En 2004, un seul département français hébergeait le moustique tigre : les Alpes-Maritimes, où l’insecte venait tout juste de débarquer à Menton. Vingt-deux ans plus tard, Aedes albopictus est installé dans 81 départements métropolitains, soit 84 % du territoire national, selon le dernier décompte de Santé publique France, publié le 16 mai 2025 et arrêté au 1er janvier 2025.
L’agence sanitaire recense la présence de l’insecte dans 6 574 communes sur environ 34 000 que compte le pays. Depuis Menton, il a colonisé le territoire à un rythme de deux à trois départements supplémentaires par an, remontant jusqu’à la Seine-Maritime. Quelques départements bretons, normands, des Hauts-de-France et du Grand-Est restent épargnés, tout comme la Creuse, cernée de zones déjà colonisées.
Le moustique tigre est désormais présent dans 14 pays européens, où les cartes de surveillance montrent une extension progressive vers le nord, alerte Sciencepost. L’idée d’un froid infranchissable, censé cantonner l’insecte aux rivages méditerranéens, ne résiste plus aux données de terrain.
Un degré de plus, 300 kilomètres gagnés vers le nord
Une hausse de 1 °C de la température moyenne annuelle permet au moustique tigre de s’implanter environ 300 kilomètres plus au nord. Les hivers doux de ces dernières années ont accéléré le mouvement en favorisant la survie d’œufs qui, autrefois, ne passaient pas la mauvaise saison. L’insecte gagne du terrain et sa période d’activité s’allonge : elle s’étire désormais de mars à novembre selon les régions, avec un pic entre juin et septembre.
Deux facteurs humains s’ajoutent au climat. Le transport de marchandises permet à des œufs déposés dans un pneu ou une cargaison de voyager sur des centaines de kilomètres avant d’éclore ailleurs. L’urbanisation, elle, multiplie les points d’eau stagnante, coupelles, gouttières ou bidons, qui servent de berceau aux larves.
Reconnaissable à ses rayures noires et blanches et à sa taille à peine plus grande qu’une pièce d’un centime, l’insecte pique surtout en journée, contrairement à ses cousins nocturnes. En France métropolitaine, une surveillance renforcée se déroule chaque année du printemps à l’automne, période où il est le plus actif : l’article est publié le 8 août 2026, en plein cœur de cette période de vigilance maximale.

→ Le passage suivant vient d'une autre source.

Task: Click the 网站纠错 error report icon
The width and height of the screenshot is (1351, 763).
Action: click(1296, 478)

Un premier cas autochtone de chikungunya dans le Grand Est
En 2025, un premier cas autochtone de chikungunya a été détecté dans le Grand Est, une région jusque-là considérée comme épargnée. Des territoires faiblement colonisés, comme la Bretagne ou les Hauts-de-France, pourraient connaître à l’horizon 2035 des densités comparables à celles de la Provence actuelle.
Depuis le 1er janvier 2025, les autorités sanitaires ont recensé en France métropolitaine plus de 2 000 cas de dengue et de chikungunya, deux maladies propagées par le moustique tigre : 1 100 cas de dengue et 900 cas de chikungunya. La plupart sont importés, contractés à La Réunion ou à Mayotte puis déclarés en métropole.

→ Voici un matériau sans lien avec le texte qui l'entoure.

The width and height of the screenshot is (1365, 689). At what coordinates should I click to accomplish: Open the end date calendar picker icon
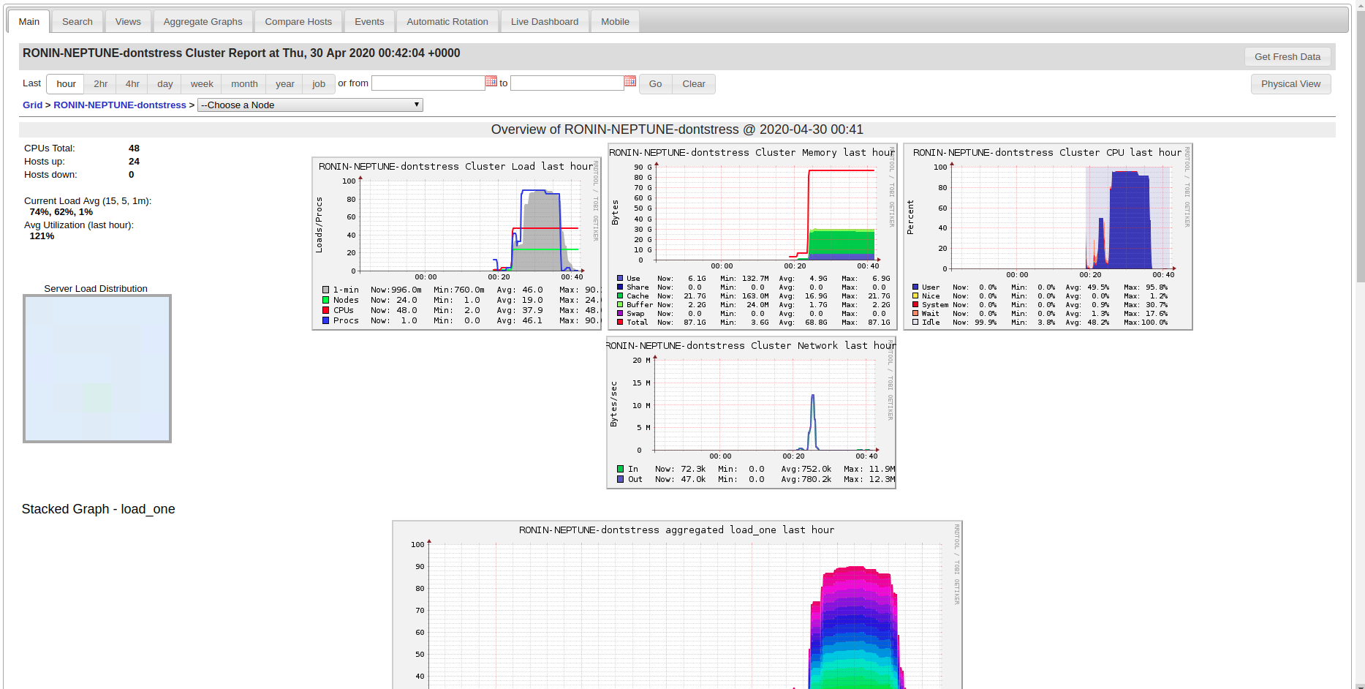point(629,81)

L’épidémie de chikungunya qui frappe La Réunion a fait 15 morts, selon un bilan communiqué par Santé publique France le 28 mai 2025, des décès concernant principalement des personnes âgées présentant des comorbidités. Plus de 160 000 personnes auraient été touchées depuis le début de l’année 2025 sur l’île. Les chiffres y sont en baisse, mais le nombre de cas importés en métropole demeure élevé.
La seule présence du moustique tigre n’entraîne pas automatiquement l’apparition de ces maladies sur le territoire métropolitain. Le mécanisme suppose un intermédiaire : un moustique sain pique une personne contaminée lors d’un séjour hors de métropole, devient porteur du virus, puis peut le transmettre à une personne n’ayant jamais quitté le territoire.

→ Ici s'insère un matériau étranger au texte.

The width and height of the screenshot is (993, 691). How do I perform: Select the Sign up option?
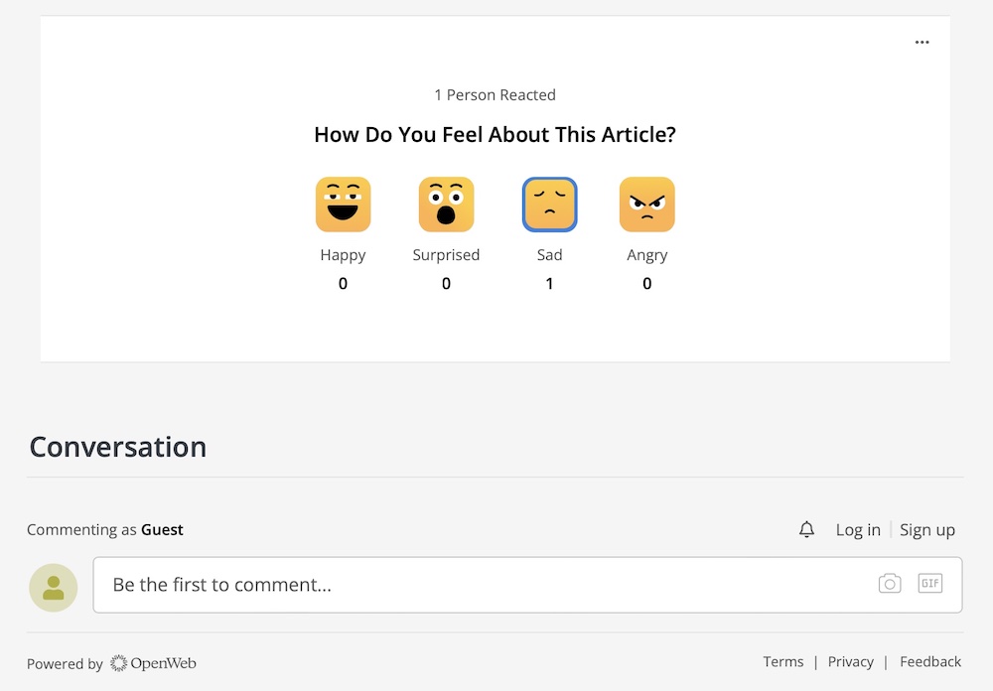[926, 529]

C’est cette combinaison, cas importés et essor de l’insecte, que redoutent les autorités, qui y voient le risque de voir apparaître des cas autochtones de dengue ou de chikungunya.
Face à cette progression, les autorités recommandent d’éliminer les eaux stagnantes autour de son domicile, de signaler la présence de l’insecte et de soutenir les dispositifs de surveillance qui suivent son avancée. Un site dédié permet ce signalement : signalement.moustique.anses.fr.